The skill-writer is large — does it actually work as intended? The meta-skill has SKILL.md (73 lines) + 12 reference files + 3 example case studies + a validation script. That's substantial context to load and follow. The design principles document says "if a senior engineer would skip reading it, the agent doesn't need it either" — but would a senior engineer read all 12 reference files? The progressive disclosure design (only load the path you need) mitigates this, but it depends on the agent correctly identifying which paths to follow. Failure mode: the agent loads SKILL.md, skims the step table, and goes straight to authoring without running synthesis depth gates — exactly the shallow skill creation the gates are designed to prevent.

Depth gates claim structural enforcement, but are they really structural? The gates are written in natural language: "no missing high-impact coverage dimensions," "stopping rationale is explicit." These are instructions to an LLM, not machine-checkable assertions. The quick_validate.py script exists but only checks structural properties (frontmatter format, directory naming), not coverage depth. So the depth gates are at the skill level on the enforcement gradient, not at the hook or script level — they depend on the LLM's judgment about whether coverage is sufficient. This means they prevent obviously shallow skills but can't prevent confidently shallow skills (where the LLM believes coverage is adequate but it isn't).

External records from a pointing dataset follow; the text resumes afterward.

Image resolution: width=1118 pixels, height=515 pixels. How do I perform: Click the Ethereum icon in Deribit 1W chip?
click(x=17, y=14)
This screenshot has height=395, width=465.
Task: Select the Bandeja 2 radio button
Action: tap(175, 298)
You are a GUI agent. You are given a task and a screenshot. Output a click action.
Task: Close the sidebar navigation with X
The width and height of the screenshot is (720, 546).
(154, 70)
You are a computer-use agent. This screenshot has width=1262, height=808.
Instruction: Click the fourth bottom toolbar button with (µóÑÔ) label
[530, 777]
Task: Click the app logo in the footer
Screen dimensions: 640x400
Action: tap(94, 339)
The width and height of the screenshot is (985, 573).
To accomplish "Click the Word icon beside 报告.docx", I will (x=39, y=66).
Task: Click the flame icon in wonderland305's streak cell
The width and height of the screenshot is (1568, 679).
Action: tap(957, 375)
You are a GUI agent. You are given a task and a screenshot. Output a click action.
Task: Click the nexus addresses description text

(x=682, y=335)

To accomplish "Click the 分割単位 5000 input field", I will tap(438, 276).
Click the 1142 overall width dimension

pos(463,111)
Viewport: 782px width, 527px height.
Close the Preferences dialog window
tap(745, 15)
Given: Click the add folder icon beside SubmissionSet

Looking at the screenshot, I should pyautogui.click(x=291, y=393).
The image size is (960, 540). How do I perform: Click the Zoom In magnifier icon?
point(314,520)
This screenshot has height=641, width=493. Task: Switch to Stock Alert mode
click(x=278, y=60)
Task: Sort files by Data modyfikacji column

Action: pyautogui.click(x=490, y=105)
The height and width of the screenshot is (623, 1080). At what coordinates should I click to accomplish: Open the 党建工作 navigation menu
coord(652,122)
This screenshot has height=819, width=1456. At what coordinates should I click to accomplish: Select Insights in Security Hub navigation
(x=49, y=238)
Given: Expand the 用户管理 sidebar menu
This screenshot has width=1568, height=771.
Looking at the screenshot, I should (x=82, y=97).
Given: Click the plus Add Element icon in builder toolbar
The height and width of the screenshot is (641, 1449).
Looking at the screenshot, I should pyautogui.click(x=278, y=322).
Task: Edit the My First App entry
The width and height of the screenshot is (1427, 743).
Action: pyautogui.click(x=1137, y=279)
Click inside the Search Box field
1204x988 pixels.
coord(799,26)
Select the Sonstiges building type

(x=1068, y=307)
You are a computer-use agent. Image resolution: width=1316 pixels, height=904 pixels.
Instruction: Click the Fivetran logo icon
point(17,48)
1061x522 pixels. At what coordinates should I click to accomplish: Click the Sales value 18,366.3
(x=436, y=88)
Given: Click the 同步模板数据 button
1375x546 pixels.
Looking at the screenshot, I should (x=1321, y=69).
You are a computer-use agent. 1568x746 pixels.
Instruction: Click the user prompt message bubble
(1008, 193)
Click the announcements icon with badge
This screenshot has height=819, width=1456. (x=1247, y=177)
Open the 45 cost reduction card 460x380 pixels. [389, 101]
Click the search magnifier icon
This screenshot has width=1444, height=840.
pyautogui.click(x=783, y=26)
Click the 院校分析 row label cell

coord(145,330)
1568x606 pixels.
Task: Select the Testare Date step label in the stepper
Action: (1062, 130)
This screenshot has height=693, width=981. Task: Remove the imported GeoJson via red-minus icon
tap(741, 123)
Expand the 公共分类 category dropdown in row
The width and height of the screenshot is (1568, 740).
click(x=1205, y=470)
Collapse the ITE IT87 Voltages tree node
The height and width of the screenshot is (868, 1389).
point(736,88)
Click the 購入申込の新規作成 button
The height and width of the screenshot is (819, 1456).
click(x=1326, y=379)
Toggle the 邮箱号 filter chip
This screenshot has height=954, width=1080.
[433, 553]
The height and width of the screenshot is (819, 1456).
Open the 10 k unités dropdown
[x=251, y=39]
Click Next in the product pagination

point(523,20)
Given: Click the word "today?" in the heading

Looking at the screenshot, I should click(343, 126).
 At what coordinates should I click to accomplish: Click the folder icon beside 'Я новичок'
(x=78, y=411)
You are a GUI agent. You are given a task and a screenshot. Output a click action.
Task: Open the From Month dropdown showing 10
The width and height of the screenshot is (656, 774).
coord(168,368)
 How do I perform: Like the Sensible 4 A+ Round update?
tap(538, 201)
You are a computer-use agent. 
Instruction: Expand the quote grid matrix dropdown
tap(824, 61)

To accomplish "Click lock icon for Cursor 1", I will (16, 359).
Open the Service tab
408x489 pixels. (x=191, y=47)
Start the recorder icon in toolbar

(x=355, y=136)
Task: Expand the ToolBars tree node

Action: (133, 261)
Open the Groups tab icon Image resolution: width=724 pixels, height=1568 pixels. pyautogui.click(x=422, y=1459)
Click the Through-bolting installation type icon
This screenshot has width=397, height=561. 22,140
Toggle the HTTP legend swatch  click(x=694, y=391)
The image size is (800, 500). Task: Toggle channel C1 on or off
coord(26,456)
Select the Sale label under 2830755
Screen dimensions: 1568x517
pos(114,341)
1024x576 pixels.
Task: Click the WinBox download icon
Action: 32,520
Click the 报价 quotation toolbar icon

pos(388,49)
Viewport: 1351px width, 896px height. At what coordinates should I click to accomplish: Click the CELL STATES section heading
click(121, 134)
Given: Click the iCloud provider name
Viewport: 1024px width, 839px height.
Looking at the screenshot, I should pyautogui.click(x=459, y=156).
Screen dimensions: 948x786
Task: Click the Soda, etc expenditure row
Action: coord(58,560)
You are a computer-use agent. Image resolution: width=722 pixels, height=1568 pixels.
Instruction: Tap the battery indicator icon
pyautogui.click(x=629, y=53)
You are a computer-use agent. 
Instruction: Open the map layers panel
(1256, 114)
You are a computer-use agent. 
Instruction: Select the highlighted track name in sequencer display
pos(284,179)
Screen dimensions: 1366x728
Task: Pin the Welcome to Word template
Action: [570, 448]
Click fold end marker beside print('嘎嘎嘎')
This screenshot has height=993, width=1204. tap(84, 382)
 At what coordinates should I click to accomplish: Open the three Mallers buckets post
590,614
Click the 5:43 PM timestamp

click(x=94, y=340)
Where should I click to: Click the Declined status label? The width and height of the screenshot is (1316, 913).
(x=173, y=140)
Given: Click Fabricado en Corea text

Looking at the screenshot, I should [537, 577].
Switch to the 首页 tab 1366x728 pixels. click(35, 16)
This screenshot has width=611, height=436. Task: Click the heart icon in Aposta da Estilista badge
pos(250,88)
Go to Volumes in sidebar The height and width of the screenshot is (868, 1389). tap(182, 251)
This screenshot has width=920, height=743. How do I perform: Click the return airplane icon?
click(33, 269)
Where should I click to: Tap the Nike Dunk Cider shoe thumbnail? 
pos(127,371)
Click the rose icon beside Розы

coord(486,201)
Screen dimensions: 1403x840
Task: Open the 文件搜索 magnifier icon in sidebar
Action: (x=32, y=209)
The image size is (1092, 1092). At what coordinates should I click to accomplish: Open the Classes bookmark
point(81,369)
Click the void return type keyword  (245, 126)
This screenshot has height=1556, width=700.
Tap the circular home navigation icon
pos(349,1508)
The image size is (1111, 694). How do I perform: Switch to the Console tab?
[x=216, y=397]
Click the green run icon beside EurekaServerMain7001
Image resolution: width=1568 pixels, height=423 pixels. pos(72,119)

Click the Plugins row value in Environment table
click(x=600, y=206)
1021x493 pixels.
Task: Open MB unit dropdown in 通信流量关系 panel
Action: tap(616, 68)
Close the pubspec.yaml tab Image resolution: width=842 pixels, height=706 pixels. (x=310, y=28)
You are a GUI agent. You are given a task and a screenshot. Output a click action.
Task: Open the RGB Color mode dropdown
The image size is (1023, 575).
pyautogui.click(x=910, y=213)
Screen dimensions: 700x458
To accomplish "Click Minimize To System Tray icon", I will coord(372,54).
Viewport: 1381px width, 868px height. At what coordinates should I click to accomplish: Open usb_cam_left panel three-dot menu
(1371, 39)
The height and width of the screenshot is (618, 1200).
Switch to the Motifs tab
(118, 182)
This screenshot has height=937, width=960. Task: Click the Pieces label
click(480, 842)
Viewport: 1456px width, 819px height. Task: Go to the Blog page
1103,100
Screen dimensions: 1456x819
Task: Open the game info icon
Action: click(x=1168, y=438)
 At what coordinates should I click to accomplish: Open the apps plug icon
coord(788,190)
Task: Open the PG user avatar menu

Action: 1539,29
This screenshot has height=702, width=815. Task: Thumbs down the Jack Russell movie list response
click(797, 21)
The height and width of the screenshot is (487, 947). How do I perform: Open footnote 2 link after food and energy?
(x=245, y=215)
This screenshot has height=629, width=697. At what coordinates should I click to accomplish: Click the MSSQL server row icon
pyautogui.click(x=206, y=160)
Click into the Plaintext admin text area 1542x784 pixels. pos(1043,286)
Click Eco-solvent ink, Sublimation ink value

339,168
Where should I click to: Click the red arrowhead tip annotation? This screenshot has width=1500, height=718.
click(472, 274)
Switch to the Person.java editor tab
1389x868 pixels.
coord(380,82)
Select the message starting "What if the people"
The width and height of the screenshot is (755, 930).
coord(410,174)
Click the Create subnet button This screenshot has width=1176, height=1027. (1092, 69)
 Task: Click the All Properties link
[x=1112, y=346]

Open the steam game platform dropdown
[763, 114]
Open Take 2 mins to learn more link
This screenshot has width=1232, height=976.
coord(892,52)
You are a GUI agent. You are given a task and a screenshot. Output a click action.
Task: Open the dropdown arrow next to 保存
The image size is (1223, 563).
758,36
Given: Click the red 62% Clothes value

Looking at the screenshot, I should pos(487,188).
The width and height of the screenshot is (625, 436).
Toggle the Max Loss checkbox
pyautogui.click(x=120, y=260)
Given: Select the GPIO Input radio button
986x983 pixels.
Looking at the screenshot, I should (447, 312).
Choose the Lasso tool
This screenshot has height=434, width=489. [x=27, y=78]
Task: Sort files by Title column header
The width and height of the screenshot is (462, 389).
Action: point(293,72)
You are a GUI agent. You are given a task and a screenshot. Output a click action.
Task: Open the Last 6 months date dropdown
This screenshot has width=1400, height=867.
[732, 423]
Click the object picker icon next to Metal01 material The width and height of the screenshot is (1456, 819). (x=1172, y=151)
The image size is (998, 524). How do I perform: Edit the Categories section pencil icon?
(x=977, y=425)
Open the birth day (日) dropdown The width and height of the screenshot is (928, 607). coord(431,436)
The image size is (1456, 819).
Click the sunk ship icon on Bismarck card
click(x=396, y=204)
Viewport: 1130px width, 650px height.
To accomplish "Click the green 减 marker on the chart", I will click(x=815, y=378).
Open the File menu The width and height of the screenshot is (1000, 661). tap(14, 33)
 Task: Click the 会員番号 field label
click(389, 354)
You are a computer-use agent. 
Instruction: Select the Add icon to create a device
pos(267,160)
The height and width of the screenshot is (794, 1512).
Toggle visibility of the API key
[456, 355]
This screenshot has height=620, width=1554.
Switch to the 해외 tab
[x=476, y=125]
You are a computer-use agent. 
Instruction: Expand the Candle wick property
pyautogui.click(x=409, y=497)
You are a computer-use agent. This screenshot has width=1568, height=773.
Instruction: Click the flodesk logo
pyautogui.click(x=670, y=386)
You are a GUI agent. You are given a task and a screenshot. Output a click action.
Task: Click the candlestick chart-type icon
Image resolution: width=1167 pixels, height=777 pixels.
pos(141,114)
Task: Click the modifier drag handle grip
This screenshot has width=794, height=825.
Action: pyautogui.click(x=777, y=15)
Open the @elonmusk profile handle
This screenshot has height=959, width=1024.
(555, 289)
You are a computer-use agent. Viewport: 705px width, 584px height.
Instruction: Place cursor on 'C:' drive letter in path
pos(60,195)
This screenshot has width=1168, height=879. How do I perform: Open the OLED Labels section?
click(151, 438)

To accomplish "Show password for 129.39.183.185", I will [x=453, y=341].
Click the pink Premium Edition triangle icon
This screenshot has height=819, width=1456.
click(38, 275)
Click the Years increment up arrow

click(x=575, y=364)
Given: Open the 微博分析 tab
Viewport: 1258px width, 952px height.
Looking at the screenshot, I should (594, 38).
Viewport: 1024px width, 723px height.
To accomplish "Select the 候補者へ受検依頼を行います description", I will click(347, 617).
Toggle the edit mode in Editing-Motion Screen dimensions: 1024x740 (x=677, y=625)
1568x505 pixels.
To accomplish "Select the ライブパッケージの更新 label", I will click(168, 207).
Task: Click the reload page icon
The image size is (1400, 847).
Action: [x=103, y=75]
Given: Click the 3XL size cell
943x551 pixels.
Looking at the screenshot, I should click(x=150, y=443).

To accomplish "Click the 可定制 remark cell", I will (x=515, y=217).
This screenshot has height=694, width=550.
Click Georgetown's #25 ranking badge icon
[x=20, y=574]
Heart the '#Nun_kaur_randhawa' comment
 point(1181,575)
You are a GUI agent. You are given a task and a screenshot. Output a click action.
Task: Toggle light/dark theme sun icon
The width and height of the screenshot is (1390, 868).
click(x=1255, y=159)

The security-review skill is the strongest artifact in the repo. It demonstrates the full pattern: OWASP-sourced domain knowledge → progressive disclosure via decision tables → false-positive controls built from real counterexamples → confidence-calibrated reporting. The explicit "do not flag" section (framework-mitigated patterns, server-controlled values) is as important as the "always flag" section — it shows that the synthesis process generates negative constraints, not just positive ones. This is the claim that source material selection matters more than prompt engineering, made concrete.

The Agent Skills spec is a convergence signal worth tracking. Thirty-plus tools independently adopting the same skill format (SKILL.md with frontmatter + references/ + scripts/) is strong evidence that the progressive disclosure architecture is durable. Our note on instruction specificity matching loading frequency predicted this shape; the spec is empirical confirmation from the ecosystem.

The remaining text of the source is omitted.